Daily Mail

PUT YOUR STRESS TO BED

After 20 nightmare years, I can now sleep like a baby

- JILL FOSTER

Debbie Peters, 44, is a health co-ordinator. she is married to Jonathan, 46, a retail manager and they live in Fulham, West London. SINCE the age of about 20, I’ve had issues with my sleep. I’m a very light sleeper so the slightest thing can wake me.

But the biggest problem of all is not being able to get to sleep — and that started around five years ago. I honestly can’t think what triggered it.

I’m in a very happy marriage, I like my job. I don’t smoke and my diet is good. I don’t eat takeaways and have plenty of fish, chicken and vegetables, with the occasional treat.

I exercise five days a week, only drink around four units of alcohol a week and there are no young children in the house.

Perhaps my only vice is coffee. I have four cups a day, my last at around 4pm.

Admittedly, the past six months have been particular­ly stressful on a personal level: my mother was diagnosed with cancer in September, and we had a tragedy in the family when my cousin’s 21-year- old son died while studying at university.

So we’ve had a lot of stress lately and I think my sleep has been slightly worse as a result.

That said, I’m an overthinke­r, anyway. I wouldn’t say I worry, but I go to bed at 10pm, turn the lights out and lie there in the dark thinking about the day.

I don’t read books or look at a screen during that time because I think that will make it even harder to get to sleep. When I do eventually fall asleep, I’ll wake up at the slightest sound and be awake for a while with Jonathan fast asleep next to me. It’s odd, but I always know when I’m going to wake up because I dream that I’m awake — and then I do wake up.

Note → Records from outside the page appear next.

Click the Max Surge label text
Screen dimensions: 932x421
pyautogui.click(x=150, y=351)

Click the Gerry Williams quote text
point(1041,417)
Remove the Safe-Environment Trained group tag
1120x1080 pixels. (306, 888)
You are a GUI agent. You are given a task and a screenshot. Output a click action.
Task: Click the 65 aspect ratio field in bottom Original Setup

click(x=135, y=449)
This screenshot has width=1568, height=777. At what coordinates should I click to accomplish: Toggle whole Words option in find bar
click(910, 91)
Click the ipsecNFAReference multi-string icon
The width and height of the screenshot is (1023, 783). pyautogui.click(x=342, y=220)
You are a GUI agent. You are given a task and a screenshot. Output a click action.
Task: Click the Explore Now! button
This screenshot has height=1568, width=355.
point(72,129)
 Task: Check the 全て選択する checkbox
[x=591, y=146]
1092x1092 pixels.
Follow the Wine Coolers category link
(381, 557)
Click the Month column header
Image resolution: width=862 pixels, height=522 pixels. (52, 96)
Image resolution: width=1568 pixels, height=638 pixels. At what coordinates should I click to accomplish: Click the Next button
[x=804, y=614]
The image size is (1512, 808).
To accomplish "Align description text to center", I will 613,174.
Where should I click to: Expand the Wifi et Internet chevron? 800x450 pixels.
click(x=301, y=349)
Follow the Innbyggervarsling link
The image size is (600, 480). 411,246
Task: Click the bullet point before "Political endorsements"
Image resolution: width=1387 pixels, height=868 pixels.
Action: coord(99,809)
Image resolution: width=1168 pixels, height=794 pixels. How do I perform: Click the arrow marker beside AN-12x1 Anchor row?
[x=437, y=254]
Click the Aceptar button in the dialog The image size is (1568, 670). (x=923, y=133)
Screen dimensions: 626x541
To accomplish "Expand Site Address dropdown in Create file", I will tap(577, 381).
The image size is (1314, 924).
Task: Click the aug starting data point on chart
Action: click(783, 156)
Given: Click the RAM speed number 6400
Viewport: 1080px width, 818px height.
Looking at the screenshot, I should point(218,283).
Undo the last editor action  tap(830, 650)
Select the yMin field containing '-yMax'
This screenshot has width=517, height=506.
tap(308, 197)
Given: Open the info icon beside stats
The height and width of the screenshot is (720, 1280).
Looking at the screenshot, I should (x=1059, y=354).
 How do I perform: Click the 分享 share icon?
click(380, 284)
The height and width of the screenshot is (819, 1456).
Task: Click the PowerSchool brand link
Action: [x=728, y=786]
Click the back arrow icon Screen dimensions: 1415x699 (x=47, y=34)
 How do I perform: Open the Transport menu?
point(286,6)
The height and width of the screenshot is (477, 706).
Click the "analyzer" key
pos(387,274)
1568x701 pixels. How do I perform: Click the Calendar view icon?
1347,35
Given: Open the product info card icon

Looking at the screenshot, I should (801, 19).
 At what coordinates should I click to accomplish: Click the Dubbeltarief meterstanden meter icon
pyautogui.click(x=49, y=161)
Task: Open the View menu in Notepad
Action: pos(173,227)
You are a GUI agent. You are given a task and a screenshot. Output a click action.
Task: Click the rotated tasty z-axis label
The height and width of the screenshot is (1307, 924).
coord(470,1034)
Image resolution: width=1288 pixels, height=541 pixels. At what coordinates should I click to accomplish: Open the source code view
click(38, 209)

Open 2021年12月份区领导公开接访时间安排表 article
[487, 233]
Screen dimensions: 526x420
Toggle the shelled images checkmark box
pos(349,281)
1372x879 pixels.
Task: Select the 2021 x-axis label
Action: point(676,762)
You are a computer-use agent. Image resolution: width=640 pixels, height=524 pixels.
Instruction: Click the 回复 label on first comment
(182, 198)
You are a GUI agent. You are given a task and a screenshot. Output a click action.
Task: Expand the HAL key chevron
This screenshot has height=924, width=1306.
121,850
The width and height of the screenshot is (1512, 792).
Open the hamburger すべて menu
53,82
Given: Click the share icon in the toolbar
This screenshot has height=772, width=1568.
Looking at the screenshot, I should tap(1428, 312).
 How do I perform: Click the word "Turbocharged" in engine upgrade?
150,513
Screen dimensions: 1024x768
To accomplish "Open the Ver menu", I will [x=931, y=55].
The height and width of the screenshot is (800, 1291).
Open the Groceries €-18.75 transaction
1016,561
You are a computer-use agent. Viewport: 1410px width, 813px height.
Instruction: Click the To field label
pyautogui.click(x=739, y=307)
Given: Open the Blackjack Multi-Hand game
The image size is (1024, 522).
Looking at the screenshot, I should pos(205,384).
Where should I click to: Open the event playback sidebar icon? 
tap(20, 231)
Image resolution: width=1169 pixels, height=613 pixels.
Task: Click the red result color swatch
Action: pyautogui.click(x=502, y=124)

After only a few days of keeping my sleep diary, I noticed the pattern emerging. I’m not sure whether writing my worries down has helped, but I do like the feeling I’m doing something proactive each day to help with the following night’s sleep.

I’ve also liked writing down the fact that I’ve been dreaming, because that reassures me that I’ve had some sleep, even when I feel I haven’t.

I’ve also implemente­d some of Professor Ellis’s advice into my sleep routine. I now turn the TV off half an hour before we go to bed and Jonathan and I will simply chat together instead.

It’s been lovely, and I’m sure that not having the stimulatio­n of the television has helped me drift off more easily.

I’ve also taken Professor Ellis’s advice about removing iPads and phones from the bedroom. Even though I never used to look at them when I woke in the night, I’d charge them up in the bedroom.

I’m very much a shower person, but I’ve started having a long, warm bath on some evenings.

I have cut back on coffee, too, and have even been trying to have caffeine-free days. I find that makes make me feel awful during the day but laying off the coffee definitely improves my sleep at night. I drift off faster and wake up a lot less.

It’s still early days, but I have had a couple of much better nights recently — so I’d say it is definitely working.